Further, schools should also address these issues because sexual harassment happens in schools and it is pervasive. Sexual harassment can happen to girls and boys; fellow students, teachers, principals, custodians, coaches and other school officials may be responsible. Forty-eight percent of 7-12 grade students report being sexually harassed and they experience this harassment both in person and electronically. And yet, the American Association of University Women (AAUW) found that 79% of all public schools reported zero incidents of sexual harassment. These two findings, taken together, suggest substantial underreporting.

Here are some ways that educators can address sexual harassment in their classrooms and school communities. Before delving in with students, teachers may want to reflect on their own feelings and experiences related to sexual harassment and assault. It is a difficult topic for which people need to emotionally prepare. Also, it’s important to accept that the topic isn’t easy to discuss and no one has all the answers.

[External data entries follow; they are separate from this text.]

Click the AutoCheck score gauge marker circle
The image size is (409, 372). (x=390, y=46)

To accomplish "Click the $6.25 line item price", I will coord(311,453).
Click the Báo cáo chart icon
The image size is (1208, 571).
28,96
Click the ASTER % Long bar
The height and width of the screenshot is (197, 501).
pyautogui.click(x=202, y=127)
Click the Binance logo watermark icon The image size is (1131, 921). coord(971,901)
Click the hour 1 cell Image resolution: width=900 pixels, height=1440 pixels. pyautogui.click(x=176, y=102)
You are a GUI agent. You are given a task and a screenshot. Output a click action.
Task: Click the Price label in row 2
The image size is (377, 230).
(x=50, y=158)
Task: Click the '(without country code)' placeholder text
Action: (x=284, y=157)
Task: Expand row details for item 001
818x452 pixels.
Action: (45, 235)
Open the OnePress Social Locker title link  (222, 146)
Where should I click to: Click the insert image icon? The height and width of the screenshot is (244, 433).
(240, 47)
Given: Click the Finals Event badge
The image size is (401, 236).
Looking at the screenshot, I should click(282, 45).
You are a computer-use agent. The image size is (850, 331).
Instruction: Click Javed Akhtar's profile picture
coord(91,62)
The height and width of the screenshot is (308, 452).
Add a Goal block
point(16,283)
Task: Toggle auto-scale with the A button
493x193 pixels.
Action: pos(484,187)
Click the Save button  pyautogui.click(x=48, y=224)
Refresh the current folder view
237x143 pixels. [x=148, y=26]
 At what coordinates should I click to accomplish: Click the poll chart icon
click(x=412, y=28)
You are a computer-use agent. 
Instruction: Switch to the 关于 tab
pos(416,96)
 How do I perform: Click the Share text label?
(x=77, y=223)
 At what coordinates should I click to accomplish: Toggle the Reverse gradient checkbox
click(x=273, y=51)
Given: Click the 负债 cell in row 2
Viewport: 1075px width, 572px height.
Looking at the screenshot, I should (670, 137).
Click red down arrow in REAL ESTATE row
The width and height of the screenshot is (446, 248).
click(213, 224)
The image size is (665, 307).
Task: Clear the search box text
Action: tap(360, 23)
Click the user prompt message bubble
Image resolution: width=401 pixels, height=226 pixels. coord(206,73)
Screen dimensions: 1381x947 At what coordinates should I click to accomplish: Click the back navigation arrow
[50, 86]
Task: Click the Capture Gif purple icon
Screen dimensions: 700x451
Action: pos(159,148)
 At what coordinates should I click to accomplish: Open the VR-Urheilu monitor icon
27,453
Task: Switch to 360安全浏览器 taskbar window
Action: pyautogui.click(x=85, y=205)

  • Starting at a young age, talk with children about and deconstruct gender norms and gender roles. This can be done in the early years by talking about toys and gender or by reading children's literature that exposes and challenges gender norms. As students move into middle and high school, discuss how these norms manifest in media images and portrayals of both men and women. Examine how sexism informs ideas about masculinity and explore its impact on boys and men.
  • Talk with students about sexual harassment as a current event and news topic. Encourage them to learn more about the topic by asking questions, sharing what they already know, conducting research and digging deeper. If you are concerned that the conversation could bring up personal and/or difficult issues with students, have a school counselor in the room or seek their advice in advance. Also, remind students that they should share only what they want to and set up classroom guidelines to promote a safe learning environment.
  • Schools should have district anti-bullying and harassment policies (GLSEN provides a model) in place that provide information about staff responsibilities, student responsibilities, complaint/reporting procedures, discipline and counseling, professional development and prevention. Make sure these policies are updated regularly and that all members of the school community are aware of and understand the policies and their part in the process. Make an extra effort with students to define sexual harassment and clarify how students should report it.
  • Because sexual misconduct and harassment between students typically take place when adults are not around, it is important to help students learn how to act as allies and support other students when they see something or experience it themselves. Recent news stories about sexual harassment suggest that if people who knew about these incidents had not acted as bystanders but instead used ally behavior—from supporting the target to saying something in the moment to telling a trusted adult—the outcomes may have been different.
  • Educators can be mindful about making themselves more approachable so that students will feel comfortable talking to them when they witness or experience sexual harassment, either between students or by school staff. Similar to advice we give about bullying, administrators and educators should take the issue seriously, let students know they are always available to talk, take time to listen, do not embarrass students, be discreet and maintain confidentiality where possible.

Issues facing our society are often mirrored in our schools, as is the case with sexual harassment. Students are experiencing the devastating effects of sexual harassment and more often than not, not reporting it to adults. While it is a difficult subject to broach for young people and adults alike, we think some of the strategies presented here should help reduce the discomfort and provide a safe and learning environment for all.